▶ **LISTED ENTRIES**:
# # # # #

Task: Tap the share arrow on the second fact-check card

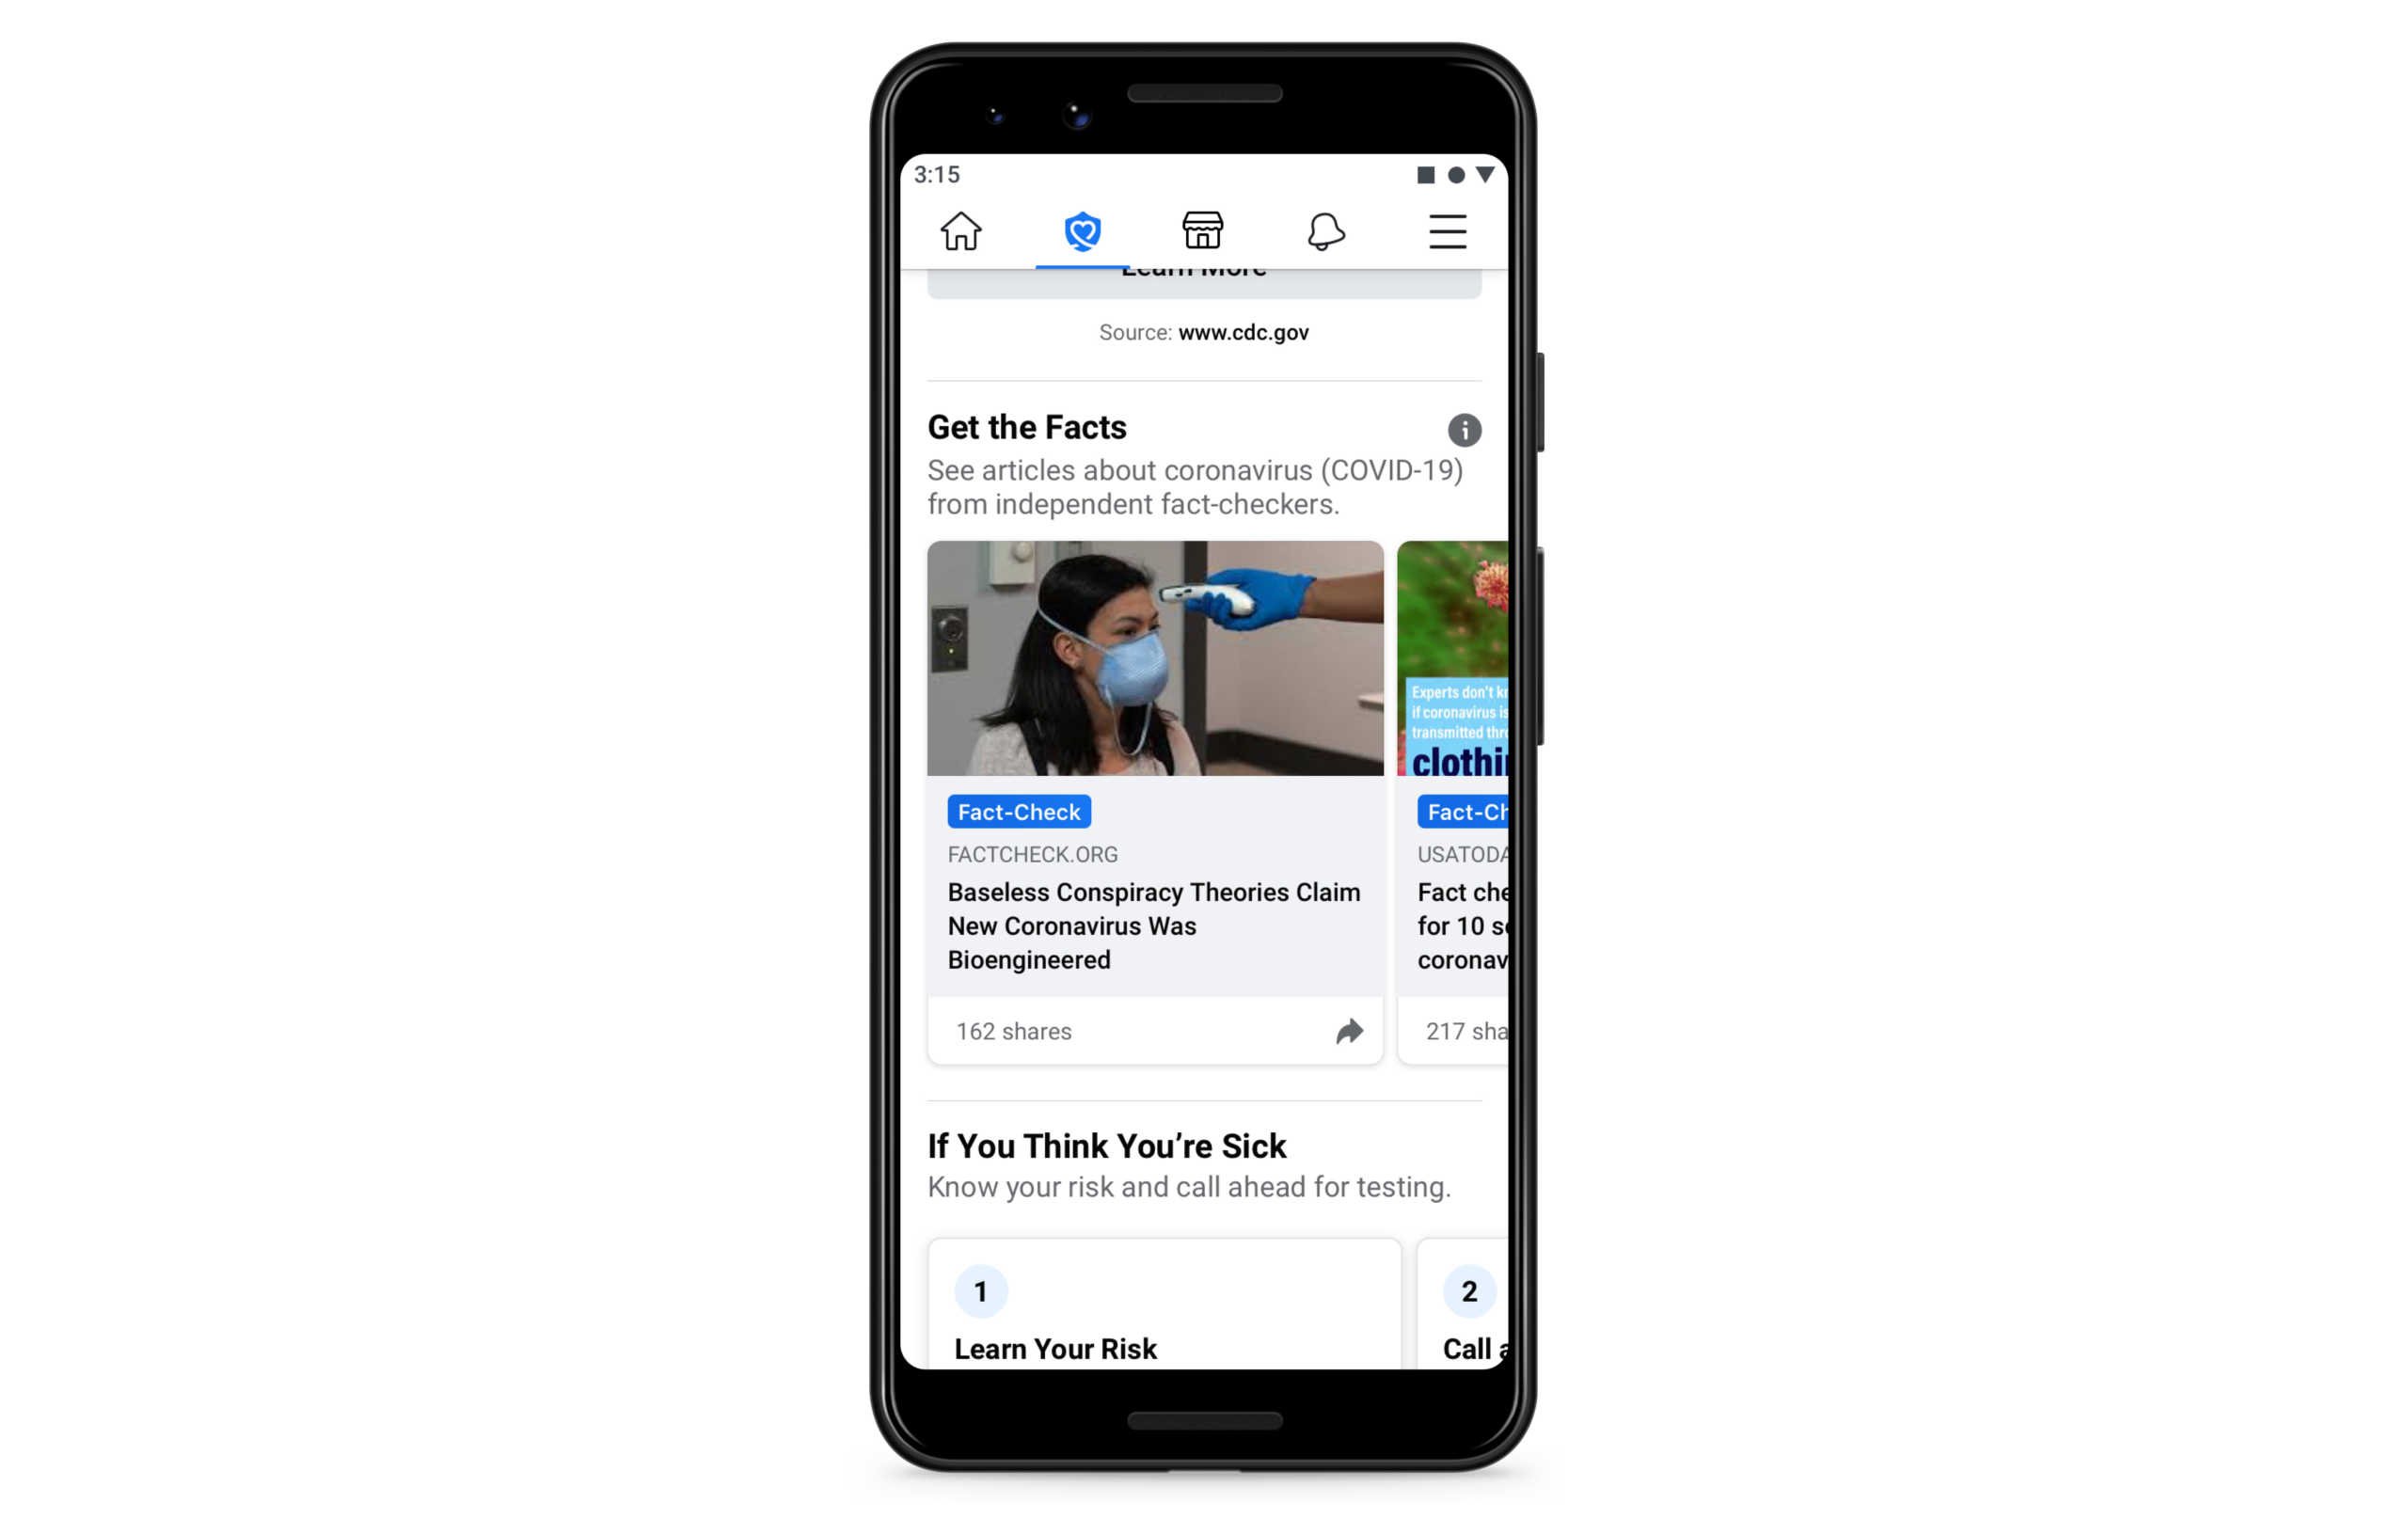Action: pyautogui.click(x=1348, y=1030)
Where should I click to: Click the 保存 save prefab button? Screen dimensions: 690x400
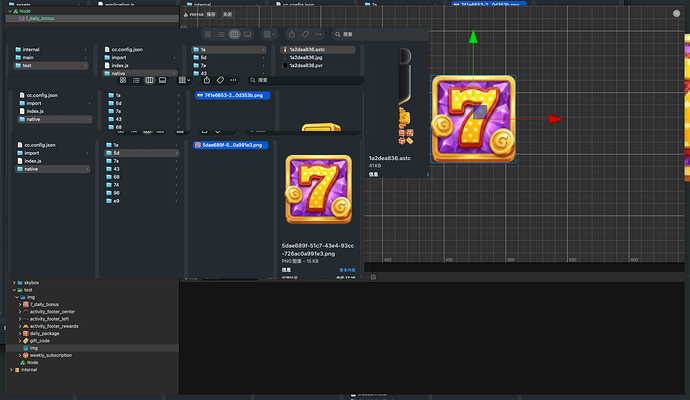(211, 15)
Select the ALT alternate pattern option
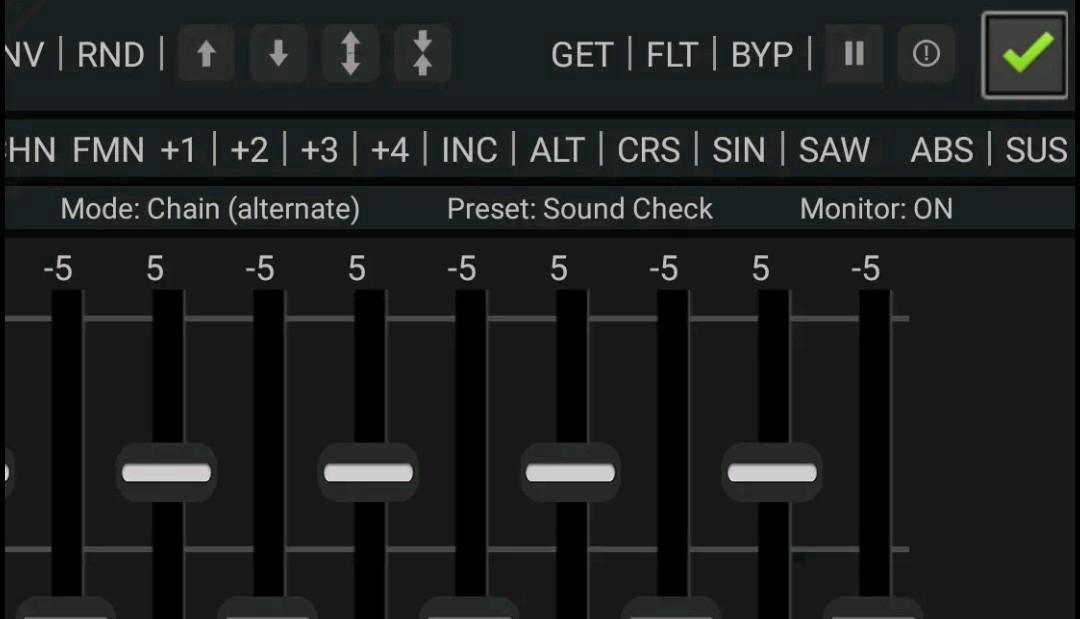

# # # # #

Which lines fall between the one containing "Where should I" and the last line of the listing, both included? Give them again exactly, without the pictures.

▶ **WRITTEN REPLY**:
Where should I click to: Click the 保存 save prefab button? Screen dimensions: 690x400
(211, 15)
Select the ALT alternate pattern option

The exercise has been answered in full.